One of the biggest issues facing the U.S. since the global financial crisis has been the ever-expanding wealth gap. Everything from corporate greed to an unfair tax code has been blamed for this development.
A much bigger contributor, in my opinion, has been artificially low interest rates.
Think about it. The Fed funds rate has been at essentially zero since the crash of 2008. The only folks left to invest were the wealthy, since most retail investors, shocked by equity volatility, either would not or could not invest.
Adverse market moves have been met with more easing. The result is a dramatic reduction in market volatility and big gains – as if the Fed guaranteed a return on risk. This only seems to be receding now, as stocks have been flat so far in 2015.

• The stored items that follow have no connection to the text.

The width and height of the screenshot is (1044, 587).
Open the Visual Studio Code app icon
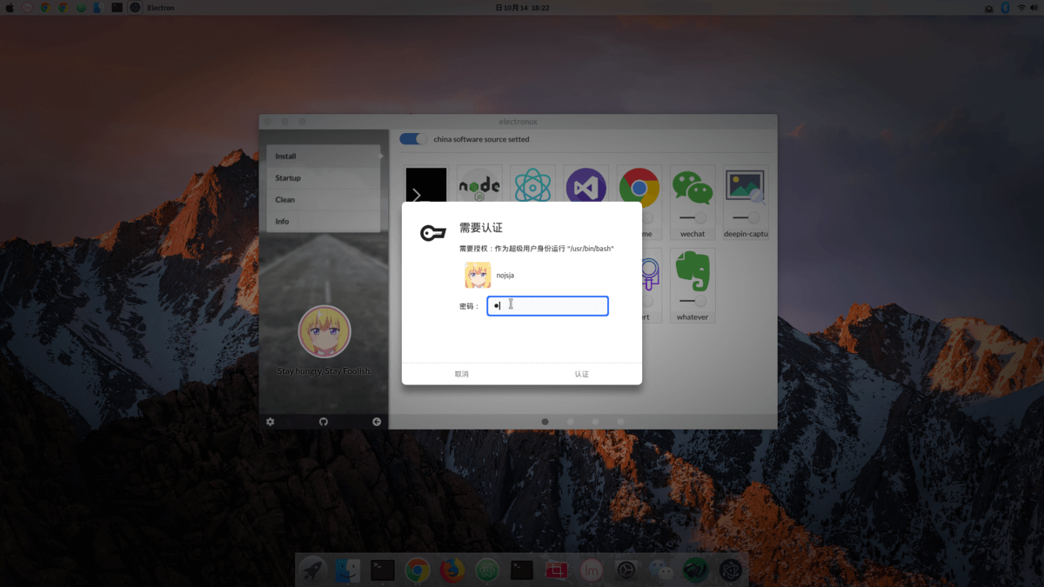[x=586, y=185]
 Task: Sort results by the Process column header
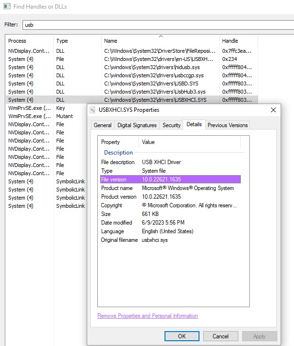coord(29,41)
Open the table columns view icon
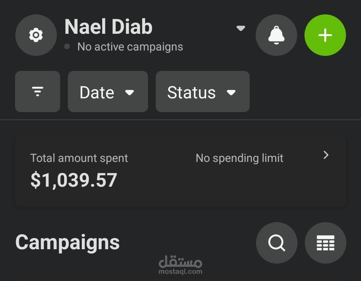 click(x=325, y=243)
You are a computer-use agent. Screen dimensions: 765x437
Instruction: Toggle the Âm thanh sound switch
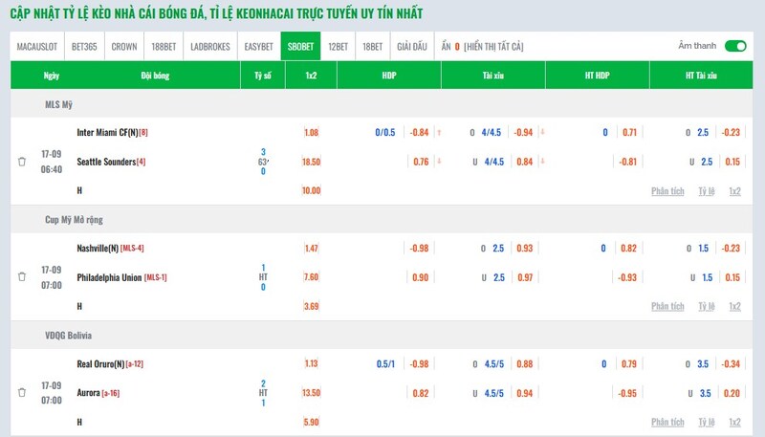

In this environment, the rich got richer. The middle class was left struggling with the economy and tepid wage growth.
Higher rates would encourage more lending, especially to small businesses. This is one group that has found access to funds especially problematic. According to the Bureau of Labor Statistics, firms with fewer than 50 employees account for the same net job growth as firms with 500 or more employees, so easier access to capital could result in a big boost in employment.
Increased yields on CDs and other time deposits would be also be a welcome change for many older investors who cannot bear the risk of the capital markets.
Finally, higher rates would signal an end to the Fed’s backstop of the stock market. This would end many unintended consequences of QE, including the increased possibility of asset bubbles and distortion of capital markets brought about by investment decisions that in normal conditions would never be made.
Stocks can certainly trade higher, even after a rate hike. But it will likely be accompanied by higher volatility than we’ve seen in the last few years. And that’s not necessarily a bad thing.